Our earlier lunchtime conversation in Dallas quickly morphed into some constructive criticism of the community development field. We’re doers, so we delved into some of the mechanics of how a community could control its destiny, and ensure affordability over longer time scales.
In theory, Community Development Corporations have tremendous capacity to manage community change, but even where good CDCs exist — as in Boston and Chicago — their efforts are often quickly overwhelmed by the monstrous quantities of capital involved in gentrification. CDFIs were started to help leverage greater sums of capital, but never quite seemed to move beyond a little niche.
The work that community development organizations do is so labor-intensive that it doesn’t end up being very scalable. Some of that is good — community organizing and small-scale development in disinvested neighborhoods is tough. Some of that is bad — there’s so much bureaucracy involved in securing grants or tax-credit financing (or securing property for a Community Land Trust), and in complying with restrictions on spending that money, that staff capacity gets stretched thin.
(As a side note, why don’t we at CNU talk more often with the community development sphere? Sure, there’s some buy-in when individuals from CDCs get invited to present, but otherwise there’s scarcely any overlap. Perhaps siloization is to blame: CDCs/CDFIs have their own conferences, their own language, their own processes.)
Yet surely there are other vehicles that can provide a middle ground of financing for community development. In a gardening analogy, LIHTC-funded, CDC-built subsidized housing is like a trickle of water from a hand-carried watering can, and Wall Street money is like turning a fire hose onto your flowerbeds. Surely there’s some happy medium: a way to use local capital within a neighborhood, to fund incremental, community-positive projects that make a solid but uneventful return, over the long run.
There’s recently been a lot of renewed buzz about low-profit corporations and B-corps. Richard Plunz’s magisterial history of New York City housing shows us that many of the most innovative efforts at community-building there stemmed from just such endeavors, many underwritten by philanthropists or unions who sought investments with steady returns.
We discussed some of the innovation going on with cooperatives — the most established of low-profit, broadly-owned corporations. I talked up some experiments in the Upper Midwest, like the River West Investment Cooperative in Milwaukee, the considerable excitement around the Northeast Investment Cooperative in Minneapolis, and efforts to minimize business displacement along the Central Corridor light rail. In both cities, local capital is fostering communities of cooperative businesses in “emerging” neighborhoods. And unlike the Mondragon cooperatives, these coops are focusing on serving neighborhood needs, rather than exporting. Nationwide, a few credit unions (like Self-Help in North Carolina) have built substantial commercial-lending businesses, even in real estate.

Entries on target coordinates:
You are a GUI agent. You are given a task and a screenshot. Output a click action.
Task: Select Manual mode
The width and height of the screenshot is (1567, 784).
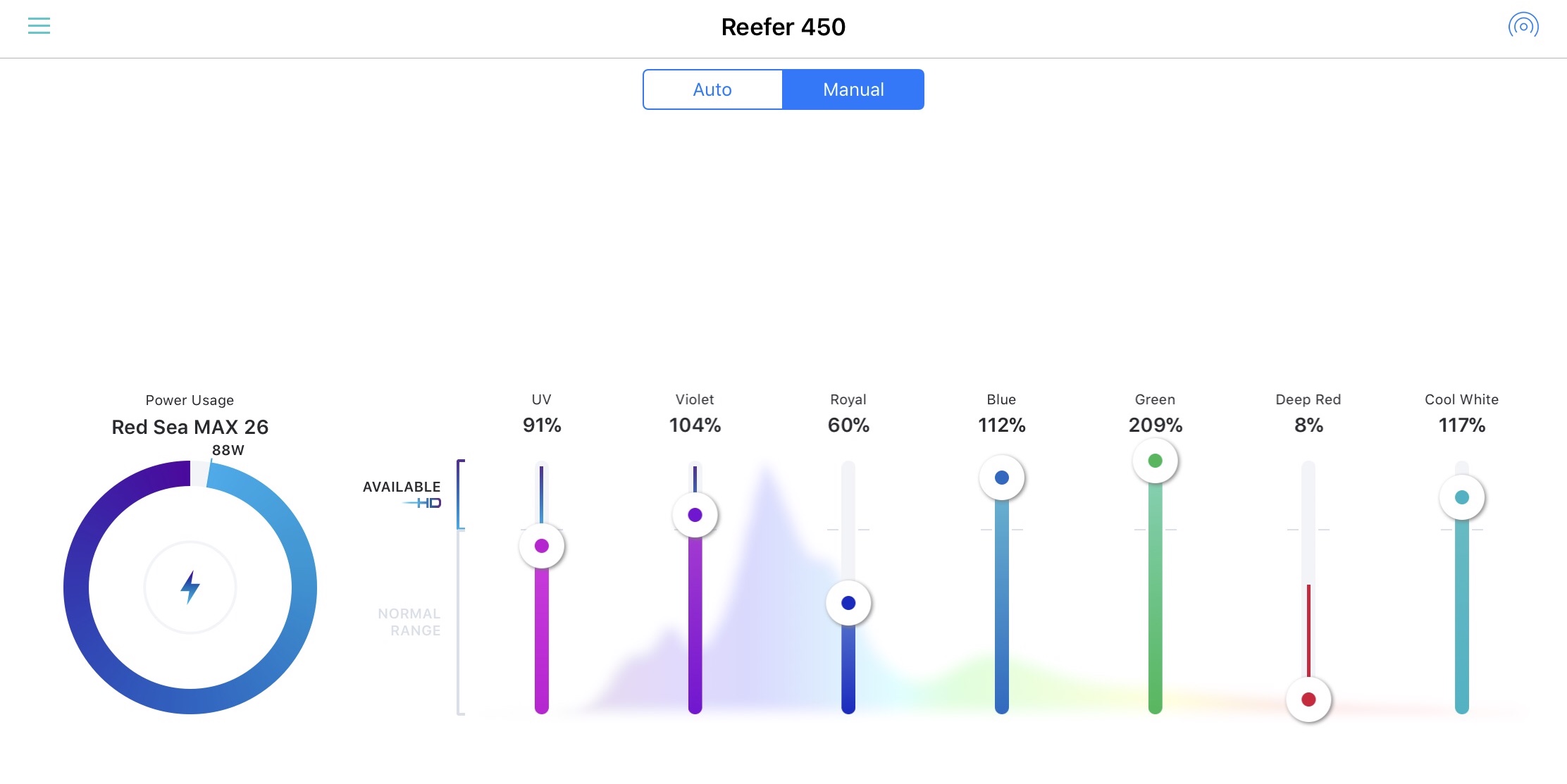click(853, 89)
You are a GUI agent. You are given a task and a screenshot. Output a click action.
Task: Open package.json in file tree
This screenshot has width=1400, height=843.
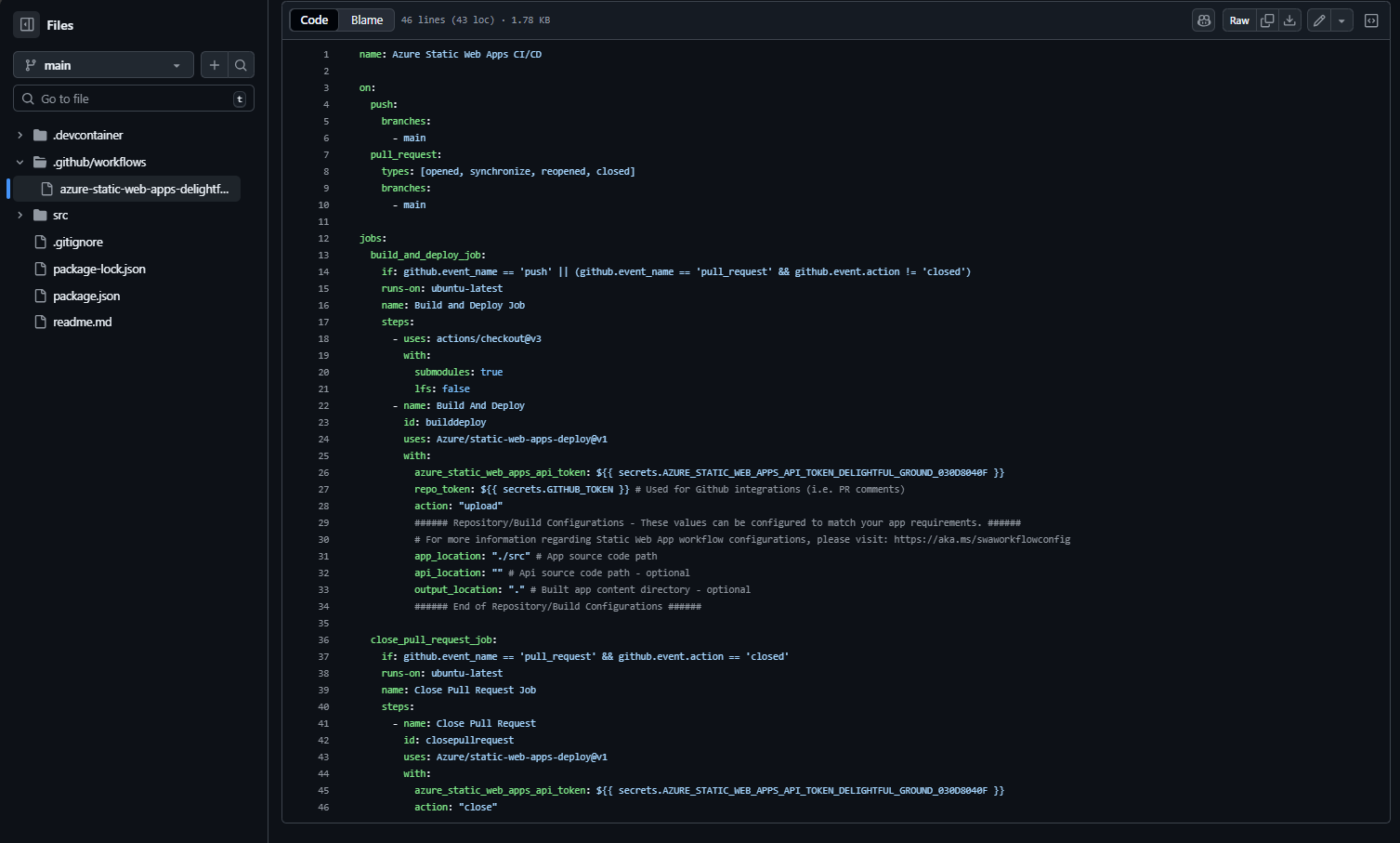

**What you will do**
- a) In the community development passage, which North Carolina credit union is named as having built a substantial commercial-lending business?
- b) Please scale every entry above by rewriting all its lines, requests included, with each coordinate in the answers multiplied by 1.7 and rounded to a whole number, halves rounding up. Leave the stated widths and heights as they are, and omit the pictures.
The entries are unrelated to the community development passage.

**Solutions to the exercise**
- a) Self-Help

- b)
You are a GUI agent. You are given a task and a screenshot. Output a click action.
Task: Select Manual mode
The width and height of the screenshot is (1567, 784).
click(1450, 151)
You are a GUI agent. You are given a task and a screenshot. Output a click action.
Task: Open package.json in file tree
This screenshot has width=1400, height=843.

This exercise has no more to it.